Re: Annotation syntax [was: SPARQL* test suite]

On 30/08/2020 19:08, Andy Seaborne wrote:
>
>
> On 29/08/2020 20:54, Gregg Kellogg wrote:
>> On Aug 29, 2020, at 12:35 PM, Andy Seaborne <andy@apache.org> wrote:
>>>>>> On 28 Aug 2020, at 03:06, Holger Knublauch 
>>>>>> <holger@topquadrant.com> wrote:
>>>>>
>>> ...
>>>
>>>>> I, for one, keep being unimpressed by the Turtle syntax, which 
>>>>> ends up becoming quite redundant because depending on the 
>>>>> interpretation a triple needs to be stated twice (once for the 
>>>>> actual assertion and once for the reifications). We are for now 
>>>>> using a syntax such as
>>>>>
>>>>> ex:subject ex:predicate ex:object [[
>>>>>      ex:created "2010-10-10"^^xsd:date ;
>>>>> ]]
>>>
>>> Yes, there is room for annotation syntax. Stardog has the annotation 
>>> after the predicate, before the object (guess: to avoid a problem 
>>> with TriG). What happens about object lists?
I wouldn't worry too much about edge cases as long as the primary use 
case (annotation triples about normal triples) is covered. Putting these 
blocks after the triple makes it pretty to print for multiple rows of 
annotations.
>>>
>>> ]] can occur in Turtle data.
>>
>> [[ can occur in Notation-3, which will eventually want compatibility 
>> with RDF*, too.
>>
>>> Given that {} is used for grouping in TriG and SPARQL:
>>>
>>> {%...%}
>>> {|...|}
>>> {!...!}
>>> {{...}}
>>
>> Same for {{ in N3., but I do like the other suggestions.
>
> Thanks for the reminder.
>
> Once upon a time, {$...$} was a proposed N3 syntax for sets as literals.
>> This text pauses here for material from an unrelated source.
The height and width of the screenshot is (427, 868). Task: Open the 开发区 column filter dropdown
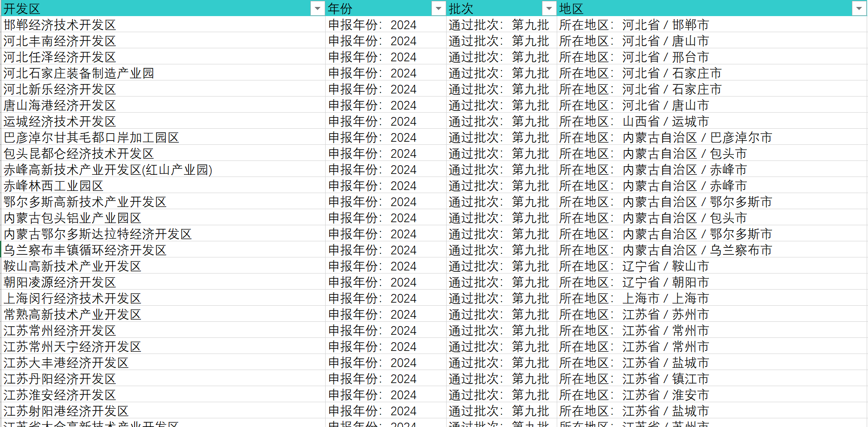318,9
Any above syntax would work fine as long as any of them gets de-facto 
standard support. For now we have used [[ ... ]] in our tools yet this 
is easy to change, and if this would make it into a future Jena version 
then we can migrate to that implementation instead of our home-baked hack.

Does anyone here see problems with adding such a TTL extension?